Le père de l’enfant est John Scarth, un autre employé de la CBH parti de Stromness avec le même groupe qu’Isobel Gunn. On ignore si la relation entre John Scarth et Isobel Gunn était de nature consensuelle. Isobel Gunn nomme son fils James Scarth. Après l’accouchement, la rumeur ne tarde pas à se répandre dans les autres postes : l’un des manœuvres de la CBH est en fait une femme. Tous connaissent le secret d’Isobel Gunn, à qui l’on fait dorénavant référence sous le nom de Mary Fubbister.

Son sexe désormais révélé, Isobel Gunn ne peut plus travailler comme manœuvre. Le groupe de Hugh Heney, dont font partie la jeune femme et son fils, retourne à Martin Falls le 28 juin 1808. Là-bas, elle travaille comme blanchisseuse, un travail jugé approprié pour une femme. Elle n’est pas particulièrement douée pour ce type de travail, qu’elle n’apprécie guère. On croit qu’elle aurait également travaillé comme infirmière à la nouvelle école de Fort Albany.
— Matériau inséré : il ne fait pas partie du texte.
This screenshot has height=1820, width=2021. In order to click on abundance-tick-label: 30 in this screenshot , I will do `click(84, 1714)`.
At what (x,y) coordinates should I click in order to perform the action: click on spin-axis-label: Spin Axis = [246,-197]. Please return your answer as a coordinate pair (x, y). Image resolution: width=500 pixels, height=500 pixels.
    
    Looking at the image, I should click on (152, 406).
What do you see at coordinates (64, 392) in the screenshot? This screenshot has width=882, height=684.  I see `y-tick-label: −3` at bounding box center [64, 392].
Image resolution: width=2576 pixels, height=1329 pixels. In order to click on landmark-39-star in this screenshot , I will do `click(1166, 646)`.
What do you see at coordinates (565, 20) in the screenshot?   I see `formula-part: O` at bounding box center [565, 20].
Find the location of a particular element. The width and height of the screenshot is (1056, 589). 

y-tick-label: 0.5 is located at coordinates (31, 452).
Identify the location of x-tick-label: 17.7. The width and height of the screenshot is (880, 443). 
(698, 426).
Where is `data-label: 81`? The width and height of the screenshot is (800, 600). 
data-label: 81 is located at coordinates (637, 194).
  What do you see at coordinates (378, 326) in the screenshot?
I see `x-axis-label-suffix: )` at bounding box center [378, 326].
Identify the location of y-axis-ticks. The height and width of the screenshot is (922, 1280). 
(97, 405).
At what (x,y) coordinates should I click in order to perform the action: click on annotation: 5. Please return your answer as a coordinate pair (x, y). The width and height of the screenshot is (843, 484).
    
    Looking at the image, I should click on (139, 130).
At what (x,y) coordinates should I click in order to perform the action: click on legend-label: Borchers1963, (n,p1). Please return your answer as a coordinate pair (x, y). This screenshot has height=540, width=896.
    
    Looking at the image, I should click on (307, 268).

En octobre 1808, son fils est baptisé par William Harper, le maître d’école.

Retour en Écosse

Isobel Gunn est congédiée en septembre 1809. Comme les politiques de la CBH ne permettent pas l’emploi de femmes européennes, Isobel Gunn doit rentrer en Écosse. Le 20 septembre 1809, elle monte à bord du Prince of Wales pour rentrer aux Orcades, le même navire qui l’a emmenée au Canada trois ans plus tôt.

À son retour en Écosse, il y a fort à parier que son statut de mère non mariée couvre de honte le reste de sa famille. Dans les Orcades, elle travaille pendant un certain temps à la fabrication de bas et de mitaines, un autre emploi jugé acceptable pour une femme. On sait peu de choses au sujet de sa vie après son retour en Écosse. Certains racontent qu’elle y aurait été vagabonde. Toutefois, selon les données du recensement, Isobel Gunn travaille comme tricoteuse et vit sur la rue principale de Stromness au moment de son décès le 7 novembre 1861, à l’âge de 81 ans.

Importance et héritage

Les aventures d’Isobel Gunn sur la Terre de Rupert , quoique de courte durée, ont été racontées à maintes reprises. Une caricature montrant une blanchisseuse dans la baie d’Hudson , figurant dans une publication destinée aux commerçants de fourrures dans les années 1820, pourrait y faire allusion. Ces dernières années, l’histoire d’Isobel Gunn est plus largement diffusée. En 1999, l’auteure canadienne Audrey Thomas publie le roman historique Isobel Gunn, basé sur cette histoire. Le documentaire The Orkney Lad: The Story of Isabel Gunn, de la réalisatrice canadienne Anne Wheeler , récipiendaire de plusieurs prix, sort en 2001.

Le travail d’Isobel Gunn à la CBH rompt avec les normes sociales et de sexe qui prévalent au sein de la Compagnie et de la société européenne de l’époque. Plus tard au cours du 19e siècle, l’acceptation des femmes européennes au Canada met en évidence le déclin de la traite des fourrures et la montée de la colonisation agraire.